_PROBLEM DETAILS_:
Look through the listing below for the line with "This screenshot has width=162, height=123." and the line with "You are a computer-use agent.". Copy both, along with every line between them, exactly and with no pictures.
══ DATA SUPPLIED ══
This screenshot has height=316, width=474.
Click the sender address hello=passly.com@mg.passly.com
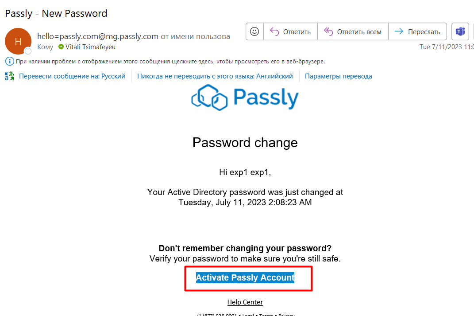[x=97, y=36]
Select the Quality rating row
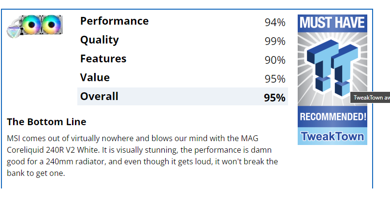390x202 pixels. (183, 41)
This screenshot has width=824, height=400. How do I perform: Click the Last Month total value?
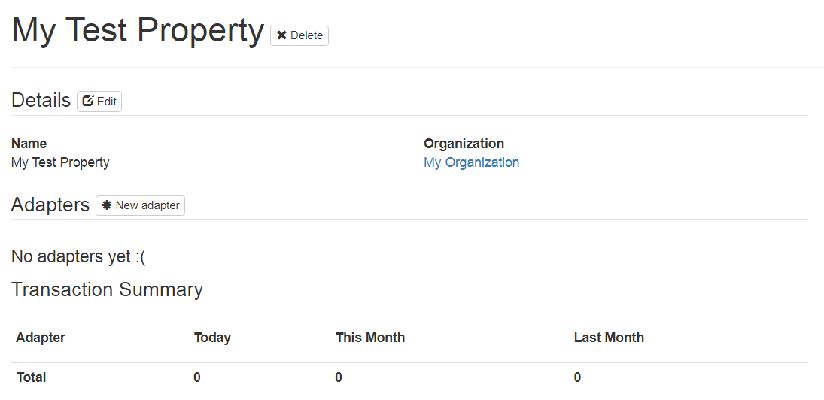[x=577, y=377]
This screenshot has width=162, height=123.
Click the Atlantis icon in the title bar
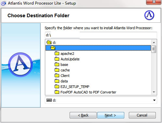click(4, 4)
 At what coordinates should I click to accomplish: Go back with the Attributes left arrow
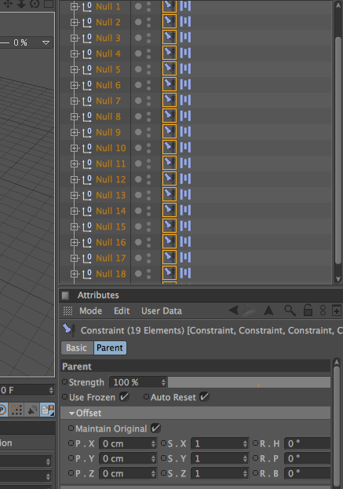pos(233,311)
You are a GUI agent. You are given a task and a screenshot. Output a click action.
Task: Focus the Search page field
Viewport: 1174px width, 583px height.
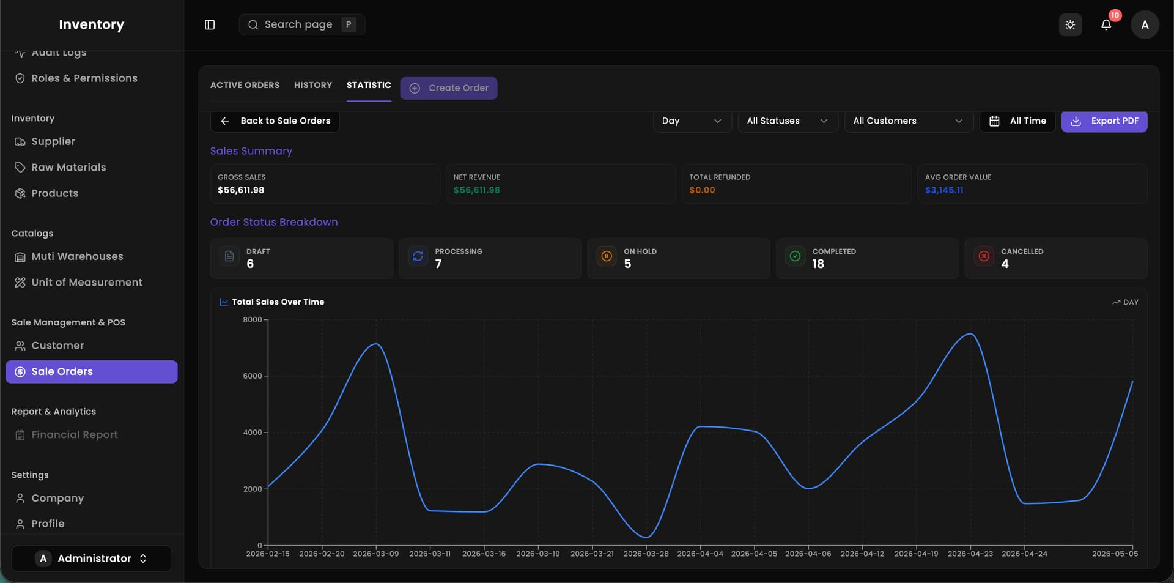(x=302, y=24)
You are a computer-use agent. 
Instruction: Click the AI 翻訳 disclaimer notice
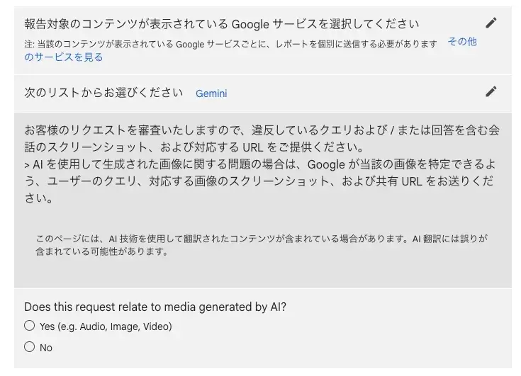[262, 245]
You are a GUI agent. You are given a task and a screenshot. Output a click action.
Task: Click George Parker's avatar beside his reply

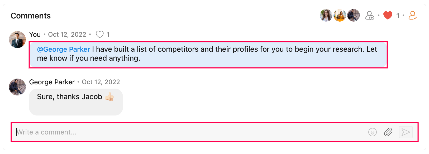point(17,87)

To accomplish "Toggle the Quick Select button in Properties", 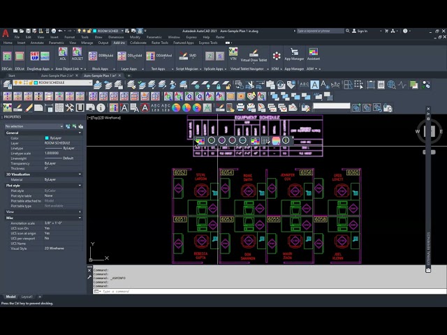I will click(81, 126).
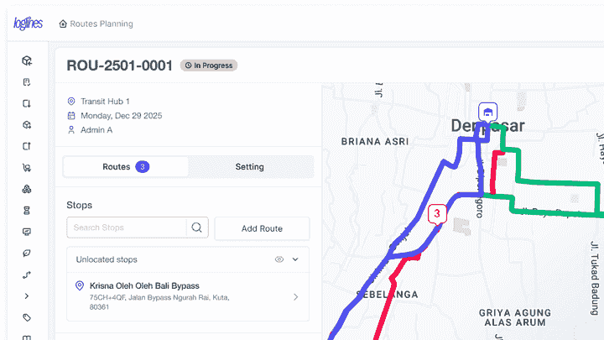This screenshot has height=340, width=604.
Task: Open the price tag icon in sidebar
Action: coord(27,317)
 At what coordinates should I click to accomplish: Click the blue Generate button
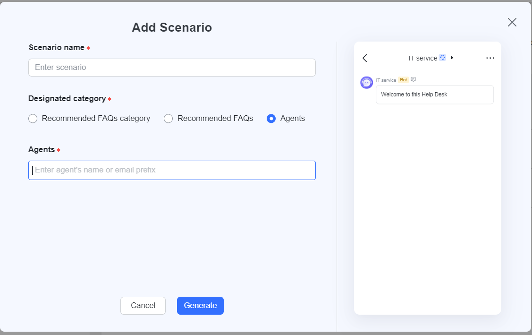(200, 306)
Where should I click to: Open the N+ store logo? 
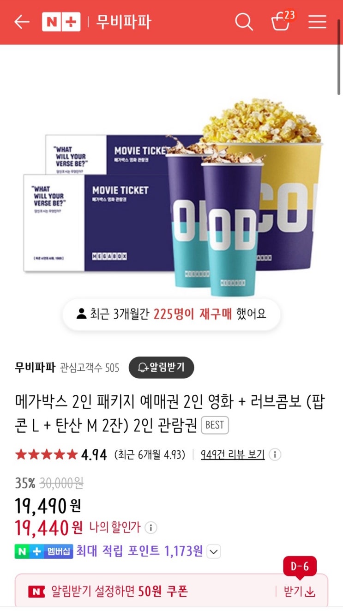pyautogui.click(x=61, y=22)
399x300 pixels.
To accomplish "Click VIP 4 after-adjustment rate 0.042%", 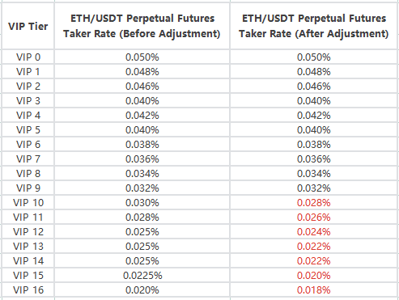I will coord(314,116).
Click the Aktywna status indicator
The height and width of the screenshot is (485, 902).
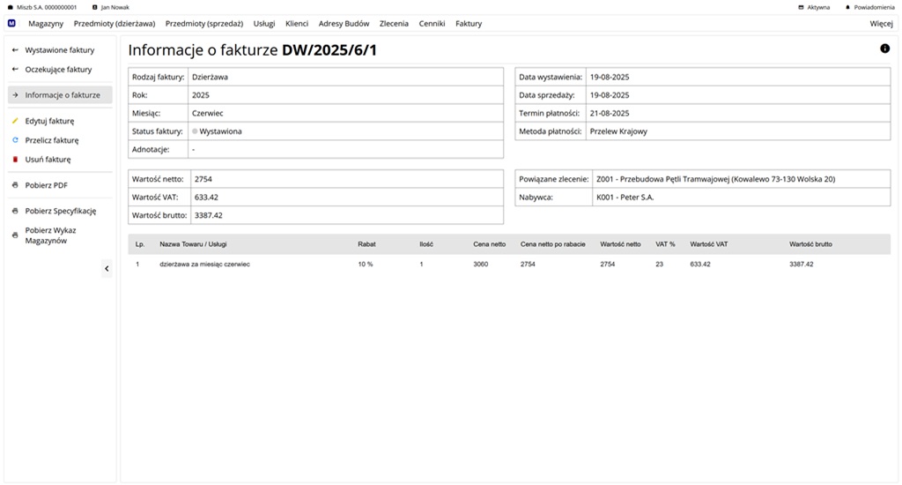[817, 7]
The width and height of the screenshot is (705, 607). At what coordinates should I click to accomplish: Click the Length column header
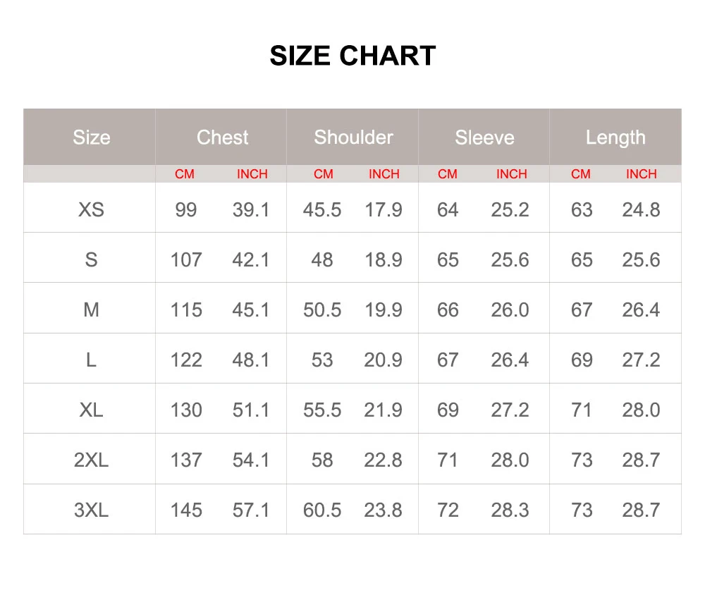pos(615,137)
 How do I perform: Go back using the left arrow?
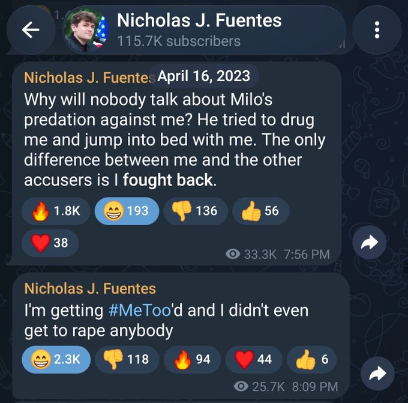(31, 29)
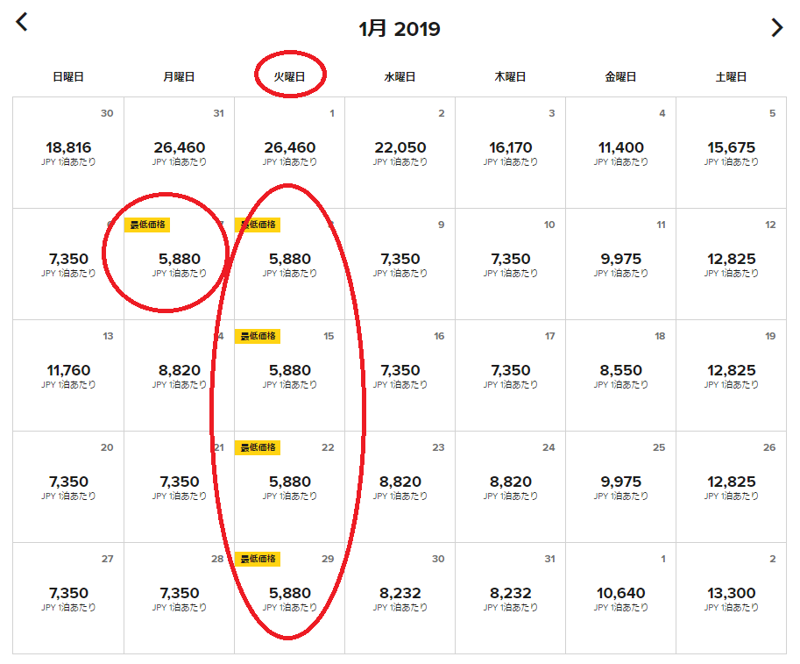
═══
_ANSWER BOX_:
This screenshot has width=162, height=123.
Click the Atlantis icon in the title bar
click(4, 4)
 At what coordinates should I click to accomplish: Go back with the Attributes left arrow
pos(233,311)
You are a GUI agent. You are given a task and a screenshot. Output a click action.
Task: Focus the Search page field
Viewport: 1174px width, 583px height.
(x=302, y=24)
You are a computer-use agent. 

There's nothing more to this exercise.